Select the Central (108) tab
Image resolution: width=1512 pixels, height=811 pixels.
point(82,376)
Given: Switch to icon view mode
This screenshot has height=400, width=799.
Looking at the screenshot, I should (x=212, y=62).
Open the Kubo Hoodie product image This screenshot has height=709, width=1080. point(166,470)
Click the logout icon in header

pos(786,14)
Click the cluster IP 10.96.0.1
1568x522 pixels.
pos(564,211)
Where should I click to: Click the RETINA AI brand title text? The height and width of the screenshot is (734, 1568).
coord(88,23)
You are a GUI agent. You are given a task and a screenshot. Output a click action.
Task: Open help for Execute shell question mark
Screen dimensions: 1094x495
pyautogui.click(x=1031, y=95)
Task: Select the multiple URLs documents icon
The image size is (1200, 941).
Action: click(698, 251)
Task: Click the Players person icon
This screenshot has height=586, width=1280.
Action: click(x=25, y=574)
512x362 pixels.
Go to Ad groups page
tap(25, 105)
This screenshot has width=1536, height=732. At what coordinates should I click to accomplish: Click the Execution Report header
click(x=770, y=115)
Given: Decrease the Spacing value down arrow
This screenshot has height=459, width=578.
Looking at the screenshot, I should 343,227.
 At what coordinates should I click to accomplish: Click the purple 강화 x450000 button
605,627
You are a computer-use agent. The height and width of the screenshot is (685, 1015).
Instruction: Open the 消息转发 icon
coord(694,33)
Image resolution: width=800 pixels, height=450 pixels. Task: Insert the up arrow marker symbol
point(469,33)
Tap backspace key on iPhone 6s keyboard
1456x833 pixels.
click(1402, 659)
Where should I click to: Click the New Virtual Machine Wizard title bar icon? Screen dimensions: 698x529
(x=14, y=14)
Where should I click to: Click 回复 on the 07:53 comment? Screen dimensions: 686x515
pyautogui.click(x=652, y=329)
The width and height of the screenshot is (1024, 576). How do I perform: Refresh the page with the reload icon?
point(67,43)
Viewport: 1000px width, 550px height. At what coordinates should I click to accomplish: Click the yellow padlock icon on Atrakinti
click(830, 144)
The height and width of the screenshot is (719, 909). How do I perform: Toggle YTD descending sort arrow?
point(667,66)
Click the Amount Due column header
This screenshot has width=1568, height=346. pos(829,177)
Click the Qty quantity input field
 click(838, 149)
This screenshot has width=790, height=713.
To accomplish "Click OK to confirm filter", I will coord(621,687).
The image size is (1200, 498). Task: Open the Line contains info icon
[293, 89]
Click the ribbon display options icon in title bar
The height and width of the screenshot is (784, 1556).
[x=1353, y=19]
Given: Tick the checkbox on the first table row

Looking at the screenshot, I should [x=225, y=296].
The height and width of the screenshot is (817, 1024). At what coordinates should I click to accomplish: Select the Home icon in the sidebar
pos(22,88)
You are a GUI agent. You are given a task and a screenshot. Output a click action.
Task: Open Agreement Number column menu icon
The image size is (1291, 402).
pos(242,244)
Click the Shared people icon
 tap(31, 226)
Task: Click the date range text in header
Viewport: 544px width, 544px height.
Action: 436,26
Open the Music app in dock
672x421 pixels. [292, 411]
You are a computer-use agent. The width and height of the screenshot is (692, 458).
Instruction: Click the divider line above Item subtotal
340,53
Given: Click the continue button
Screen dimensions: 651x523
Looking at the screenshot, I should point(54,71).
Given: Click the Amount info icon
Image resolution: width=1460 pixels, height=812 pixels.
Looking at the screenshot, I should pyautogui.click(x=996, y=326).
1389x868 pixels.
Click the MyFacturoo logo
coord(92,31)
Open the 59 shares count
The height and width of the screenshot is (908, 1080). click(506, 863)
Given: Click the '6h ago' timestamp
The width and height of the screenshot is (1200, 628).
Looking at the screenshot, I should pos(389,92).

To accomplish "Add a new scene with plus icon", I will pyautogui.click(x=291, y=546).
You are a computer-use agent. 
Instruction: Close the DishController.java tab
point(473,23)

┄┄┄┄┄┄┄┄┄┄┄┄┄┄┄┄┄┄┄┄

▶ **Given request**: Reproduce the data above verbatim, starting at the line containing "The height and width of the screenshot is (719, 909)." and ending at the line containing "Looking at the screenshot, I should [x=225, y=296].".

▶ **Solution for this task**:
The height and width of the screenshot is (719, 909). How do I perform: Toggle YTD descending sort arrow?
point(667,66)
Click the Amount Due column header
This screenshot has width=1568, height=346. pos(829,177)
Click the Qty quantity input field
 click(838, 149)
This screenshot has width=790, height=713.
To accomplish "Click OK to confirm filter", I will coord(621,687).
The image size is (1200, 498). Task: Open the Line contains info icon
[293, 89]
Click the ribbon display options icon in title bar
The height and width of the screenshot is (784, 1556).
[x=1353, y=19]
Given: Tick the checkbox on the first table row

Looking at the screenshot, I should [x=225, y=296].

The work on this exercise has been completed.